A Christmas Story – For My Dad

by Gavin O'Melia

It was late one November Night, and I asked my Dad if he would watch “A Christmas Story” with me. Every year he’d throw it on at the holidays, and most years I’d sit and wait through it. I never hated watching it; A Christmas story is one for the books. It’s about a kid who wants nothing more for Christmas than a Red Ryder BB gun, but everyone tells him: “you’ll shoot your eye out!” The film began, and Ralphie Parker and all the kids of Hohman, Indiana fogged up the corner window of Higbees’ Department store. Their flat faces pressed on the bottom of that glass pane, ogling at the great altar of Christmas joy: the annual toy display. “I remember doing that.” he recalled with a smile, and so did I. Not so long ago, but So did I. Later, when Ralphie’s little brother gets stuffed into a Winter Onesie so thick it might as well be lead lined and so stiff that he can’t even move his arms, he told me about when his shoe tore a hole. How he had to walk through bitter cold snow without the dignity of some solid footwear.

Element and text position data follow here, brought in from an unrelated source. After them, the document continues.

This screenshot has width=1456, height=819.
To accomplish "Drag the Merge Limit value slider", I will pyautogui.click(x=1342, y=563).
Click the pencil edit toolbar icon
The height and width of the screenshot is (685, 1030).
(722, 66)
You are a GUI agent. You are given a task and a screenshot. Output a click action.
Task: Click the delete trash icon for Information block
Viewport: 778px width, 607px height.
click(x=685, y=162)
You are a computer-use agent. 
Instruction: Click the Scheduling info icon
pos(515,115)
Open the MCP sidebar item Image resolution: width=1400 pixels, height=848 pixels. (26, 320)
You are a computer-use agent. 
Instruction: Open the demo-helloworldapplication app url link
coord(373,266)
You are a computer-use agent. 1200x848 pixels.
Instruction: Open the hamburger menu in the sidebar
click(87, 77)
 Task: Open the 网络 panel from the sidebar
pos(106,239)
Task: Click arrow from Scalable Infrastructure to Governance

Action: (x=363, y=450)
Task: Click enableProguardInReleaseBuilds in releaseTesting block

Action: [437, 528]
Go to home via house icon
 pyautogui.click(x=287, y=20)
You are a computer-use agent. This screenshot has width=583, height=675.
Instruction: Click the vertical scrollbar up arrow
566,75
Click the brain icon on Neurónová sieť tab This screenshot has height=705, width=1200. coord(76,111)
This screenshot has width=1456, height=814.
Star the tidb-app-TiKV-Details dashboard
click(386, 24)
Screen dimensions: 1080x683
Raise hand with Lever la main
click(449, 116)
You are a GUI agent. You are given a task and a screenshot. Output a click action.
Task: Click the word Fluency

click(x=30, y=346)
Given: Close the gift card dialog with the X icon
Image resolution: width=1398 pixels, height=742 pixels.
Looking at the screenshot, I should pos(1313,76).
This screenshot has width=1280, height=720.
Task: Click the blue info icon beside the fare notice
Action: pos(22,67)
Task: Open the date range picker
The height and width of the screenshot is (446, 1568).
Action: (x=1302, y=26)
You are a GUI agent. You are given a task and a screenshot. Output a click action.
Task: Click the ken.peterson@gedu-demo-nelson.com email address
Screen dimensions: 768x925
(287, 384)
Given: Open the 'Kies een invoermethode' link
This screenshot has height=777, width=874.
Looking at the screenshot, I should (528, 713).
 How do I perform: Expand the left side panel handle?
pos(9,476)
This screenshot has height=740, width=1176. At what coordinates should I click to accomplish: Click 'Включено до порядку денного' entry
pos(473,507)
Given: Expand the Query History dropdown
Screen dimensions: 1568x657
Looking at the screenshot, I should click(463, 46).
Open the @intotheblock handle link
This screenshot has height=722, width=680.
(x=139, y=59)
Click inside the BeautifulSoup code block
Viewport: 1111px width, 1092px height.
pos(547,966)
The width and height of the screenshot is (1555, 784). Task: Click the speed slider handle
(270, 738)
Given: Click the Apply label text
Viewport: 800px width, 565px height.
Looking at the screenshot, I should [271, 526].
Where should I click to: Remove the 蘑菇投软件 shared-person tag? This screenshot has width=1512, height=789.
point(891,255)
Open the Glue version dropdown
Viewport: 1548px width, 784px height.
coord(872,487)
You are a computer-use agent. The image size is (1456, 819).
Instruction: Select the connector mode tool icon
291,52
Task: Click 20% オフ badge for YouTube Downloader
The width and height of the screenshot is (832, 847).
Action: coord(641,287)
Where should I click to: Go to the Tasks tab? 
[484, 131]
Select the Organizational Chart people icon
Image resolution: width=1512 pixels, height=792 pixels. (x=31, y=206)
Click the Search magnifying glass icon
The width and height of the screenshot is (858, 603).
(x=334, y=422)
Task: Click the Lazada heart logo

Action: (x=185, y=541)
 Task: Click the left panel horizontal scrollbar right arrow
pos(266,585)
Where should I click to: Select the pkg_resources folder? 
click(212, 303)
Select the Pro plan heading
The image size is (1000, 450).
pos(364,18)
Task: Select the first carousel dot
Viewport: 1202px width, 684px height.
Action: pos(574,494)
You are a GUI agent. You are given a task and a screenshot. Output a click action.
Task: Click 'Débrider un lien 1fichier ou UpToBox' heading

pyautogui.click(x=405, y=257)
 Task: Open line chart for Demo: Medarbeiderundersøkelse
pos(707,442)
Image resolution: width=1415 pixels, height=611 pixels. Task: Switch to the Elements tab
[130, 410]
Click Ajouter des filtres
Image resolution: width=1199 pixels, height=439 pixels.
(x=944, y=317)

It reminded me of the time I took the wrong coat home from elementary school, and ended up wearing the garment of a girl half my size. We are tapestries of all the people we know and have known, and very often we’re a stamped and bona fide carbon copy of our parents, for better or worse. Most of all, I’ll never forget this. When Ralphie and his little brother go to see Santa Claus, Ralphie freezes in the face of the man he thinks is his last hope of getting that blued-steel barrel carbine action two-hundred shot range model air rifle with a compass in the stock and a thing that tells time: The Red Ryder BB gun. The Phony Santa reminds him again. “You’ll shoot your eye out.” Ralphie feels that odious blighting feeling: Powerlessness. He couldn’t convince his mother, didn’t have the guts to ask his old man, and got kicked down a slick red slide of doom into the fate of a crummy Christmas. Finished with their shopping, Mr. and Mrs. Parker were leaving the store with Ralphie and Randy. “Did he ask you… if you’ve been a good boy all year?” the old man asks Ralphie. Ralphie says no, and his father says with a smile and a knowing tone “Oh, he already knows.”

“When he said that, I bet he already bought the BB gun.” We’d seen the movie countless times, and I knew Ralphie got his wish, but when my dad said that, my whole perspective on the holiday season changed. I really choked up, I knew how hard they worked, my dad and mom, to make Christmas Day special. Even though I knew how much magic relied on them, At 19 years I finally realized just what it meant. It was a joy to them, seeing me so happy to get that Lego Set, or that robot, or that combining robot, or that other combining robot (I had a fixation) it was a Joy that was without return, merely a feeling of warmth that no other experience quite replicates. I know one day it’ll be me. One day, I’ll be playing Santa, and when I see that look in someone’s eyes that just says “I got it, I really got it.” I’ll feel even more like my Dad, and he’s a good one to be.